L’installation Paper, constituée de milliers de bandes de papier qui emplissent tout un espace et qu’il faut découper pour se frayer un passage, réalisée pour la première fois à occasion d’une conférence au College of Art and Design à Minneapolis en 1970 a été reconstituée dans la salle des Confluences et Gianni Pettena l’a réactivée lui-même lors du vernissage avant que le public présent ne s’y fraye un chemin.
Né à Bolzano en 1940, Pettena a été élevé dans les Dolomites, montagnes du nord de l’Italie, paysage marquant qu’il nommera plus tard son « école d’architecture ». La série de photographies de 2011 ainsi intitulée est présentée ici en frise, comme autant d’architectures non-conscientes. Diplômé de la faculté d’architecture de Florence en 1968, époque de critique radicale du capitalisme et du consumérisme, il n’a jamais pratiqué le métier au sens traditionnel. Il a préféré repenser sa discipline à travers des installations, des performances et surtout de très nombreuses conférences et publications. Il a mené aussi de longs entretiens avec Richard Buckminster Fuller, l’inventeur du dôme géodésique, visionnaire dans le domaine du lien à l’écologie.
Dès la fin des années 1970 Pettena fait l’acquisition d’un abri de pêcheur en ruine sur l’île d’Elbe. Cette cabane va devenir le laboratoire collectif où agissent artistes invités et étudiants, d’une interrogation sur l’habitat dans ses liens sensibles au lieu, des documents sont présentés au Frac sous le titre La Mia casa all’Elba.
Une performance comme Wearable Chairs de 1971 dans sa dimension collective est évoquée à travers divers documents installés dans l’escalier montant à la salle d’exposition, les porteurs de chaises, mettent en valeur ces objets de design temporaire.
La structure du Tunnel sonore imaginée dès les années 1960 est recrée ici dans son ensemble de cadres métalliques, accompagnée du costume cousu de lamelles métalliques chargé de le faire tinter lorsqu’il sera traversé par la performeuse danseuse (le 2 novembre 18h30-21h30).
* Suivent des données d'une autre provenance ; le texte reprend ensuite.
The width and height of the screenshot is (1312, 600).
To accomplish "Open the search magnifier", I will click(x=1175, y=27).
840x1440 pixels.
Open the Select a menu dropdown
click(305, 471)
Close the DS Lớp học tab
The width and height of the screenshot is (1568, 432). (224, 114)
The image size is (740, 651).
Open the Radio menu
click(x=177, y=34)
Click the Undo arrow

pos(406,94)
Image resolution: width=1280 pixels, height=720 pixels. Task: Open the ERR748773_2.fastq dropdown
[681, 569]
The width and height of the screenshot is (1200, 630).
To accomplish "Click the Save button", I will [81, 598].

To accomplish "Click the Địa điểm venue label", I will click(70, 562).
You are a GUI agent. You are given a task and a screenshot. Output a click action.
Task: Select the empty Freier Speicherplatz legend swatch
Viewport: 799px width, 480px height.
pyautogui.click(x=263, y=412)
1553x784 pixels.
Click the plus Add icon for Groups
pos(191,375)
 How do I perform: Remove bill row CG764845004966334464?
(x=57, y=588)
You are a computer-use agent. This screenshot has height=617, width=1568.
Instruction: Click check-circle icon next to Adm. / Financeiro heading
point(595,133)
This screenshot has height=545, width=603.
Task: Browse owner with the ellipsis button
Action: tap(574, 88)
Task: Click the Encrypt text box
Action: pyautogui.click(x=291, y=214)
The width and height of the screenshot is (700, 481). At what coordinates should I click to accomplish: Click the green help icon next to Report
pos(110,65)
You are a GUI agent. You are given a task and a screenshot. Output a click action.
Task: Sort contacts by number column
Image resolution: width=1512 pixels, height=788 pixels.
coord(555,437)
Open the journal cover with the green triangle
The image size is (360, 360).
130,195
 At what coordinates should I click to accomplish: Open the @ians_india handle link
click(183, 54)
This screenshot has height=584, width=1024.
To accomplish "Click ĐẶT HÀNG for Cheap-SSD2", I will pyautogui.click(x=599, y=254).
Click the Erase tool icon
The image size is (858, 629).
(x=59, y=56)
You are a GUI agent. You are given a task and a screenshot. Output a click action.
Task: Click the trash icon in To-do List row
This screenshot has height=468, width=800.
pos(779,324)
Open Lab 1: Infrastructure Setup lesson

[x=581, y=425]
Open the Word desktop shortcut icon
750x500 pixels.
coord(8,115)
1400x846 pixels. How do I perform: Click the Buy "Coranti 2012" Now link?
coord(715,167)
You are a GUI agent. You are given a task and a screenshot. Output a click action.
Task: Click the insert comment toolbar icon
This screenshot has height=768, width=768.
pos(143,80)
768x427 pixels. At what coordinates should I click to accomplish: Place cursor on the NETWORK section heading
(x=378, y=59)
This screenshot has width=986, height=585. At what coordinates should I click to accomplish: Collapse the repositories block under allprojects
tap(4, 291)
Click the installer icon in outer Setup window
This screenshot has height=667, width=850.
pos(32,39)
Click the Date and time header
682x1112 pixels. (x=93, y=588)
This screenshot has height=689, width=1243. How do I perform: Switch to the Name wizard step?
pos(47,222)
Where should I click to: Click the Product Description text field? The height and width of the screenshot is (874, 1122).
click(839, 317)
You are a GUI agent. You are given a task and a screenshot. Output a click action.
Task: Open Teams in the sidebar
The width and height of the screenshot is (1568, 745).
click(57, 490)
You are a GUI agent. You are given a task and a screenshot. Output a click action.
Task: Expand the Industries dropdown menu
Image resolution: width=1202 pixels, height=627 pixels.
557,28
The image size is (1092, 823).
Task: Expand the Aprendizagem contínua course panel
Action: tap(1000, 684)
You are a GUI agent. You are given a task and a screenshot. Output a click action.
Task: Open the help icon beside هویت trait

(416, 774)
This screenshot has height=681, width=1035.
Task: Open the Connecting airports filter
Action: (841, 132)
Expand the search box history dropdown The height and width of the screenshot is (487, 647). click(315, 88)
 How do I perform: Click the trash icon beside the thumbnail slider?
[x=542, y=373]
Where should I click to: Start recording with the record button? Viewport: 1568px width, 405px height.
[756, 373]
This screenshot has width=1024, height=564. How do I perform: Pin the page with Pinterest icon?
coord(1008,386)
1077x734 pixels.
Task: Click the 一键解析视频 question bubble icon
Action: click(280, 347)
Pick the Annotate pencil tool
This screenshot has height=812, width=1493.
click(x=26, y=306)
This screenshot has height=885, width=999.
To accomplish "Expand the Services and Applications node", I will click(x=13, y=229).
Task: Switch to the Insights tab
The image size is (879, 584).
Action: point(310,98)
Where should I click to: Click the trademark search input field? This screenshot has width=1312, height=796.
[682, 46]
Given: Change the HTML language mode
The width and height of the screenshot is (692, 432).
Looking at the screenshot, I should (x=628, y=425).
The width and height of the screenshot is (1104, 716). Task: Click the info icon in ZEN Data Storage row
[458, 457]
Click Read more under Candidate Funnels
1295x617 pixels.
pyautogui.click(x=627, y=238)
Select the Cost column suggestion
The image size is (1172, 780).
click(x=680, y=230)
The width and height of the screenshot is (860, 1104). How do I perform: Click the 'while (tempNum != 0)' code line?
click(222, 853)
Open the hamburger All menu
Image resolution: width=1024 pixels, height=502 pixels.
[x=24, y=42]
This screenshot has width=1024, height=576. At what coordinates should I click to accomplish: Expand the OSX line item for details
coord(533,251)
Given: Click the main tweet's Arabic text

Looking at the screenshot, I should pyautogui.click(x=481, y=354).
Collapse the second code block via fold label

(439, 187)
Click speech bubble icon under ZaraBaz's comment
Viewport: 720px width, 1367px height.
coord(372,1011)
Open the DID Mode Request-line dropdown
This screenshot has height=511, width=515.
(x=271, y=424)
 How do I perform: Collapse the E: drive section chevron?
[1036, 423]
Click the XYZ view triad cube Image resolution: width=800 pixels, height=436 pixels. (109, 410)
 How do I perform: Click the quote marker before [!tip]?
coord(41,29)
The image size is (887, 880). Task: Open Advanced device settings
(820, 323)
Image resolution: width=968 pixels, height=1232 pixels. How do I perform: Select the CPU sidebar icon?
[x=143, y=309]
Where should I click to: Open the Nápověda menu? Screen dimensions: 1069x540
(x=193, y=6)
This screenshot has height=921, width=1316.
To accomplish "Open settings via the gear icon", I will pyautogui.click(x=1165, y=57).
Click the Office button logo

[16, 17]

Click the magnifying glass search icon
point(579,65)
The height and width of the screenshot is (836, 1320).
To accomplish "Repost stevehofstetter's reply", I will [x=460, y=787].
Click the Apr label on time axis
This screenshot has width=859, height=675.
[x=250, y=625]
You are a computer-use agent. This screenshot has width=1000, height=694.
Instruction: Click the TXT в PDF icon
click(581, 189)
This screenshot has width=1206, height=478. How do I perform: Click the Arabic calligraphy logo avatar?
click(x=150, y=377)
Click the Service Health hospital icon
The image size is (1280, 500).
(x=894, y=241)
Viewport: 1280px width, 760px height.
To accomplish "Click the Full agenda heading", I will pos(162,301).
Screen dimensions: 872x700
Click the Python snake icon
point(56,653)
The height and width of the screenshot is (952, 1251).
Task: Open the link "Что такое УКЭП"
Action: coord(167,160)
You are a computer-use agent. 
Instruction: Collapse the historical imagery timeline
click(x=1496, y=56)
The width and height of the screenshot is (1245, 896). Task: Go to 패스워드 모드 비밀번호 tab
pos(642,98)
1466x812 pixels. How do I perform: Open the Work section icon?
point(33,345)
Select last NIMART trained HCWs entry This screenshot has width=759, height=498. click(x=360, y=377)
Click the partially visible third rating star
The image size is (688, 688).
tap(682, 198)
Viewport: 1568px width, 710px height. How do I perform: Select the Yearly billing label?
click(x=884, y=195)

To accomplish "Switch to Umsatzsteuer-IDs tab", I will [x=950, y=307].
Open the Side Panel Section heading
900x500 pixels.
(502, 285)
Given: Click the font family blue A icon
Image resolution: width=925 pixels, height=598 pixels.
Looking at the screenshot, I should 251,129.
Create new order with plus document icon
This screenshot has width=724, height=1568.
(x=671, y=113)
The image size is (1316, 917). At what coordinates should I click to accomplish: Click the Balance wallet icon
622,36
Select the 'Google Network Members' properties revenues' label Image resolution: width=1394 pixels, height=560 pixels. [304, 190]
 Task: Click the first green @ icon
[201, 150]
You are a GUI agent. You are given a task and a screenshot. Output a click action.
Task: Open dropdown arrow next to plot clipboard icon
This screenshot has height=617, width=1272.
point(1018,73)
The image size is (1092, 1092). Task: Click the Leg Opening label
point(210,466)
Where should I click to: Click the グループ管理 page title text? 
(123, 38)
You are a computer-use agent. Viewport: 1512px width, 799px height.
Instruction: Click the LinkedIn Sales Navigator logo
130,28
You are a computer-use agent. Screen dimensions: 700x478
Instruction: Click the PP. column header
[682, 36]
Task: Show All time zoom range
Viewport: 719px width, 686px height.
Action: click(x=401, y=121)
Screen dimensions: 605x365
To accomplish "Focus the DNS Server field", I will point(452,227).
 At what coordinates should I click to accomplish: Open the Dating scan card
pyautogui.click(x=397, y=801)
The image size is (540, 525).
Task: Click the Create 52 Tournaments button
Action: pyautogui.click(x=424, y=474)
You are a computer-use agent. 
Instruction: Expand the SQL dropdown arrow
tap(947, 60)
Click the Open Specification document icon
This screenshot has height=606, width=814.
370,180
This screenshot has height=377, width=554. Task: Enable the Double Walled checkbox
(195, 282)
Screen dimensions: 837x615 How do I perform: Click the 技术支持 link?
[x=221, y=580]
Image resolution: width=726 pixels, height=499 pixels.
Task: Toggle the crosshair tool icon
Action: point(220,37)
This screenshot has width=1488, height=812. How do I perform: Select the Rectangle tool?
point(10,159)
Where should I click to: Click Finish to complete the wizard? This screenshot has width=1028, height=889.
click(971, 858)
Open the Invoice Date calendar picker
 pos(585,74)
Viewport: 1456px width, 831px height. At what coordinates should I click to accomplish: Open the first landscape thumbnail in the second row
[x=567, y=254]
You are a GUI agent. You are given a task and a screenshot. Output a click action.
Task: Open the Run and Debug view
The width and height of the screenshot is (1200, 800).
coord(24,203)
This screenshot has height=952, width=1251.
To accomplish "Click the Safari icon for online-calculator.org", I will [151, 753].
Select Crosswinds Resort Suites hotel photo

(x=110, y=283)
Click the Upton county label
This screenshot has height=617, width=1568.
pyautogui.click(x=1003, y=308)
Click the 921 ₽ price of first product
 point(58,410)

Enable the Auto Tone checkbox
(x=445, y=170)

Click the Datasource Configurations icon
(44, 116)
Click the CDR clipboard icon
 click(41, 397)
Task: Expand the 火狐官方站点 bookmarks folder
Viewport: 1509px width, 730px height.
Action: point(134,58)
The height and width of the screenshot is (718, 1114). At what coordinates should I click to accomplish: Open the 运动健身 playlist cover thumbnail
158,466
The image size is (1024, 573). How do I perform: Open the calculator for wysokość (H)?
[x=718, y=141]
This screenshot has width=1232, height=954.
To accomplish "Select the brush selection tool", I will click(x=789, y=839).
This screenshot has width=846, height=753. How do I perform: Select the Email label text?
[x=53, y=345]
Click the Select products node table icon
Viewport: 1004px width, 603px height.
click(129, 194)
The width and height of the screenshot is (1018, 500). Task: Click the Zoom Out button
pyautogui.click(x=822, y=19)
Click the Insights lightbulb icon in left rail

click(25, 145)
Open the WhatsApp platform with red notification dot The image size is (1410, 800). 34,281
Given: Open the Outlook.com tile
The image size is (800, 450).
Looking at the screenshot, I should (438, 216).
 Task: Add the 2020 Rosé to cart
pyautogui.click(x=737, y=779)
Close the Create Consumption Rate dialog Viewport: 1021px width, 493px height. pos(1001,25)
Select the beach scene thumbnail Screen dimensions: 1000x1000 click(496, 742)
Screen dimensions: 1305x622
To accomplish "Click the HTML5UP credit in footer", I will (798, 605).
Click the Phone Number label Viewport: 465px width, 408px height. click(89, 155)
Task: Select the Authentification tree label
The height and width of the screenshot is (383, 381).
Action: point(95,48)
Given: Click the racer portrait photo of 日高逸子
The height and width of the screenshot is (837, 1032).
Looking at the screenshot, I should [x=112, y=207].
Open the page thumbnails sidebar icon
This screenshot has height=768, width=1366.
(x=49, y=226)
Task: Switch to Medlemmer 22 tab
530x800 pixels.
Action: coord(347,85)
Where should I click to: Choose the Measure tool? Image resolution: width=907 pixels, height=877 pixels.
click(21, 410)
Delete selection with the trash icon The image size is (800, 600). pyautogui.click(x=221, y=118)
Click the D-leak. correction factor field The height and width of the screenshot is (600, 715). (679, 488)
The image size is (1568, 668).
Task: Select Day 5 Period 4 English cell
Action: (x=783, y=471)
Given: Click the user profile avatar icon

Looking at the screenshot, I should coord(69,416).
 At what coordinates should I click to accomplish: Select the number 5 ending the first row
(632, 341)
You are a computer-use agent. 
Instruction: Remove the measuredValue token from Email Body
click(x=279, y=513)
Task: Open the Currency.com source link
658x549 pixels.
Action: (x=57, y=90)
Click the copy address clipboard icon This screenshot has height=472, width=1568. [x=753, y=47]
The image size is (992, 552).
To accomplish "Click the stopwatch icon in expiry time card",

Toujours sensible à la prégnance du lieu l’artiste rejoue sa Breathing architecture grâce à un décollement partiel de la surface du mur et expose son Human wall, un mur de terre crue totalement recouvert de la trace des mains qui l’ont sculpté, fusion sensible du corps et de l’architecture.
Au second niveau sont évoqués les déserts de l’Ouest américain où il a vécu et enseigné dans les années 1970. Diverses réalisation entre sculpture temporaire et construction sont ainsi exposées, expérimentant ses Non conscious Building, ses Seen Portable Landscape et plus expérimentales, jouant sur des matières inhabituelles ses maisons Ice House, Clay House ou Tumbleweeds Catcher.
En développant des liens à l’écologie et aux comportements fondamentaux humains, Pettena expérimente depuis des décennies une production radicale ne manquant pas de poésie.